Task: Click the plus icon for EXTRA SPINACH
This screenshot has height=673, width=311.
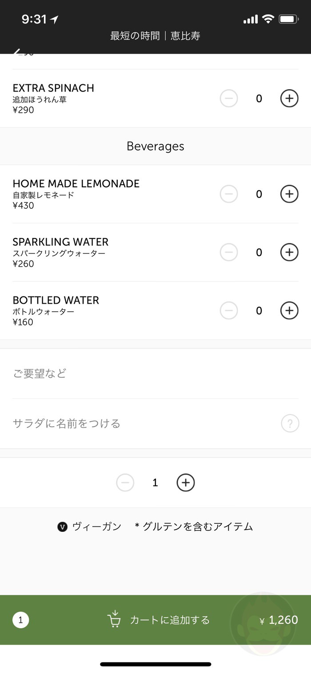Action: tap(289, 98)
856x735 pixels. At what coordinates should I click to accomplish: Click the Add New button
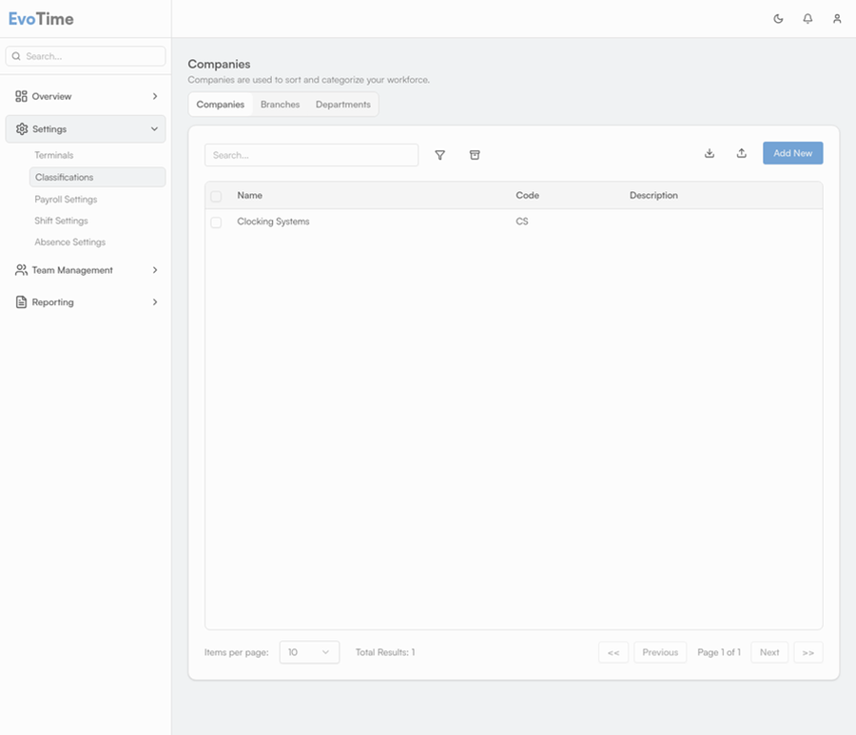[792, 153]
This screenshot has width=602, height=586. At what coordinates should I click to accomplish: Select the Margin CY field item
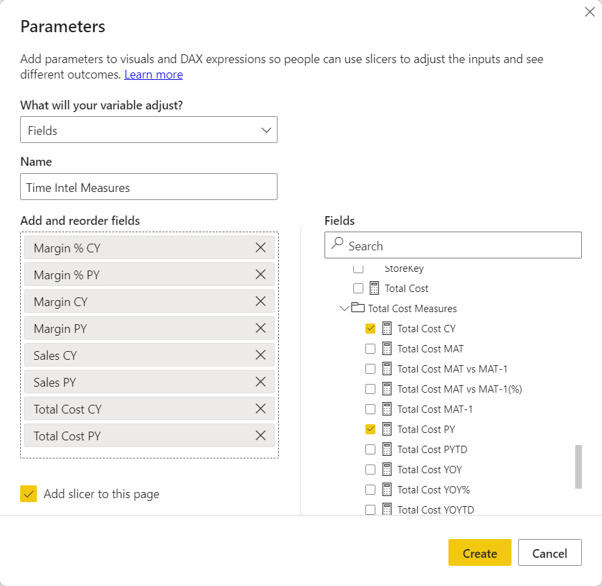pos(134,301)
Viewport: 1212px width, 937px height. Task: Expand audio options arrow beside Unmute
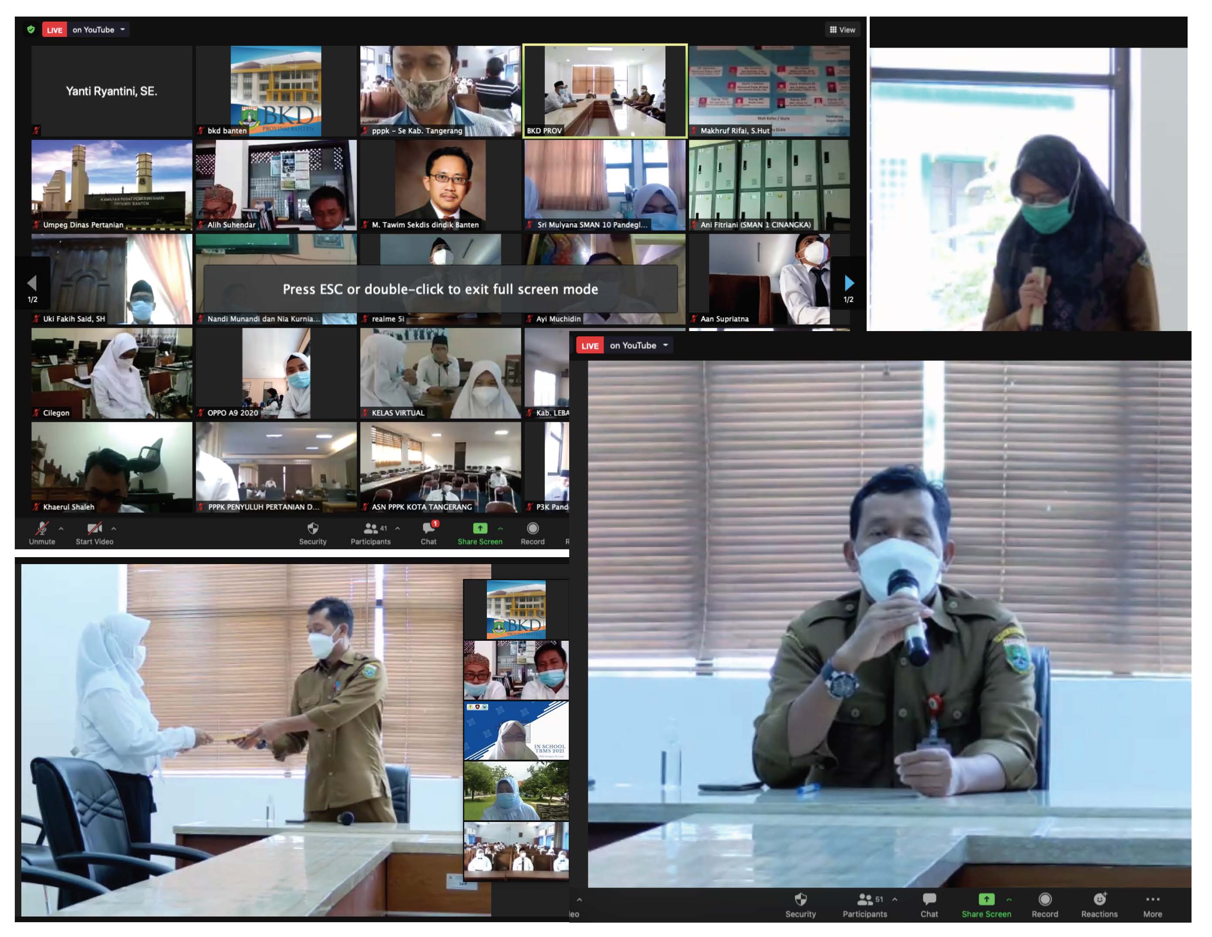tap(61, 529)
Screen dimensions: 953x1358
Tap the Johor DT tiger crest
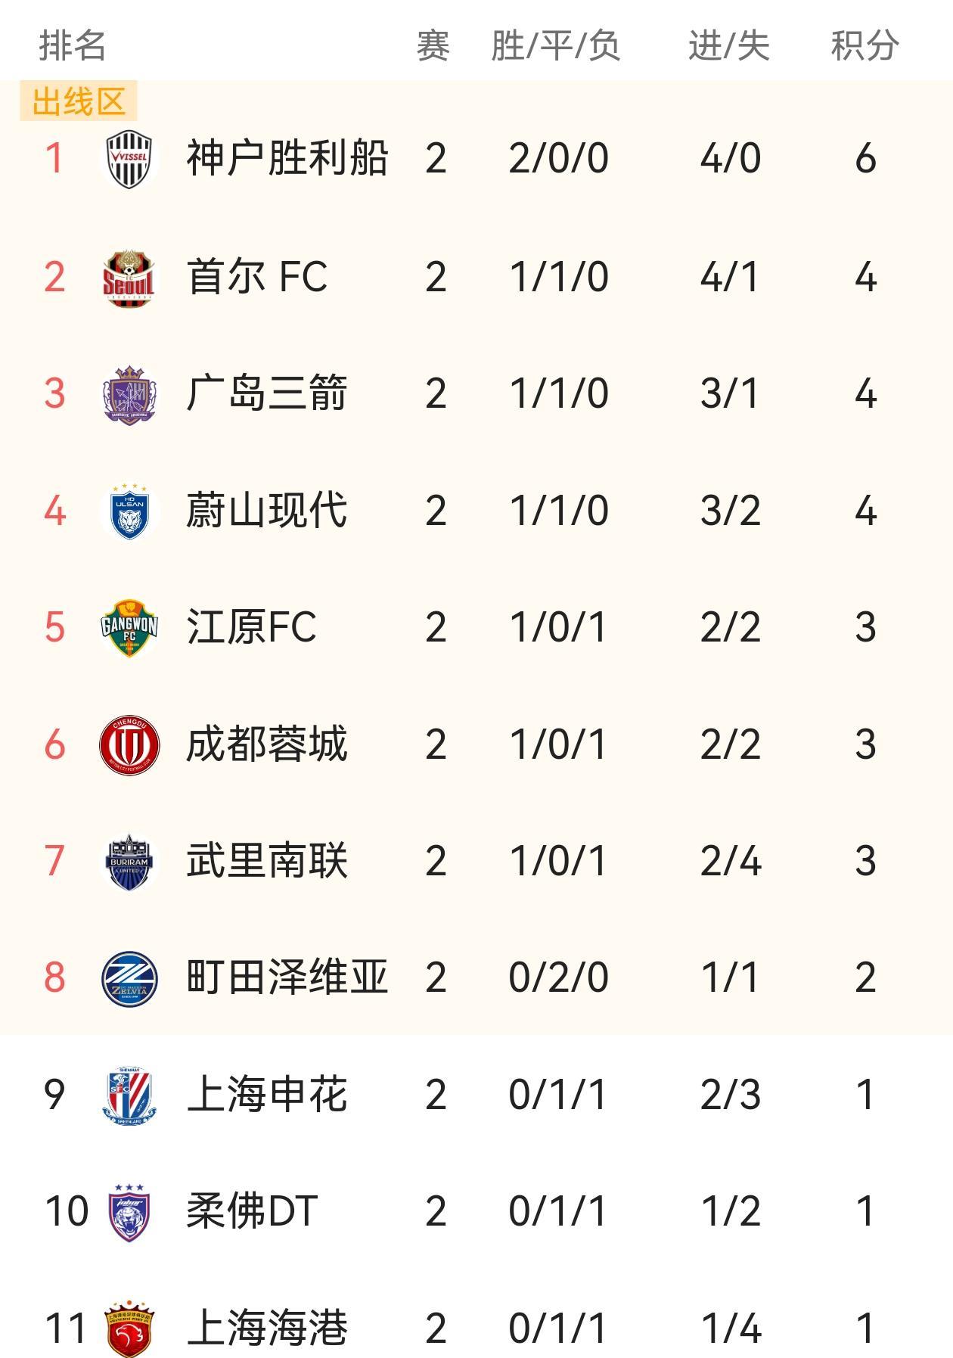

********************

Brief: Can you write out all of the entries above again, switching each "screenshot" to "screen capture" and changing nothing else? Leave the pictures out.

Written response:
Task: Click the plus icon for EXTRA SPINACH
This screen capture has height=673, width=311.
Action: tap(289, 98)
856x735 pixels. At what coordinates should I click to accomplish: Click the Add New button
[792, 153]
This screen capture has width=602, height=586. At what coordinates should I click to accomplish: Select the Margin CY field item
pos(134,301)
Viewport: 1212px width, 937px height. Task: Expand audio options arrow beside Unmute
tap(61, 529)
Screen dimensions: 953x1358
Tap the Johor DT tiger crest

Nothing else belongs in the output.